Base R

Base R#

R is another data science language more specifically geared towards statistics. R is an implementation of the S language by John Chambers written originally by Ross Ihaka and Robert Gentleman. The R Core Team, R Foundation and almost countless contributors continually improve and maintain R.

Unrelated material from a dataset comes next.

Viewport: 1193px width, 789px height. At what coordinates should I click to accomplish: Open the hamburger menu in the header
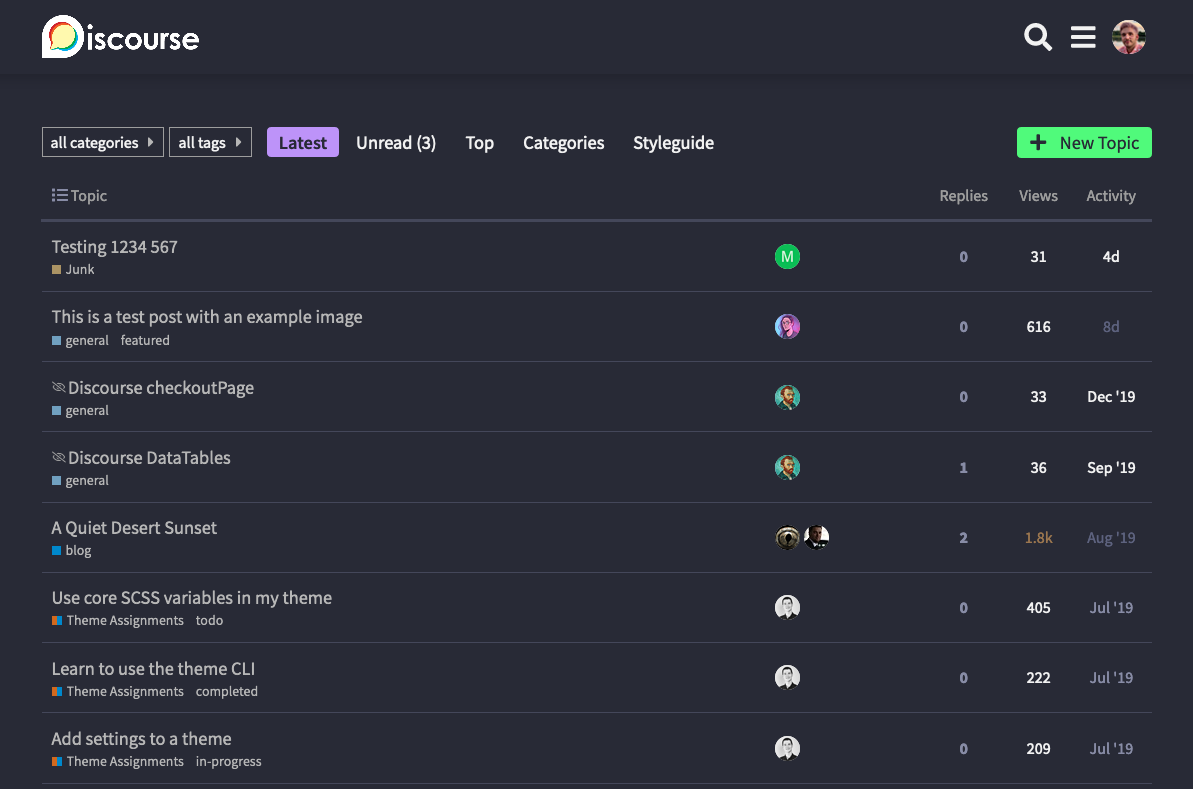point(1083,37)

In this course, we’re going to cover very little basic R and focus mainly on the so-called tidyverse. However, a little base R goes a long way. You can install R into jupyter notebooks and then have it as an option. Alternatively, Rstudio is a well known R ide as is ESS in Emacs.

R installation#

You can install R from conda environment or directly from CRAN. If on Windows, make sure to install Rtools as well. On a mac, I always made sure that I had the developer tools installed. On linux it’s a good idea to have all of the dev version of R system dependencies installed.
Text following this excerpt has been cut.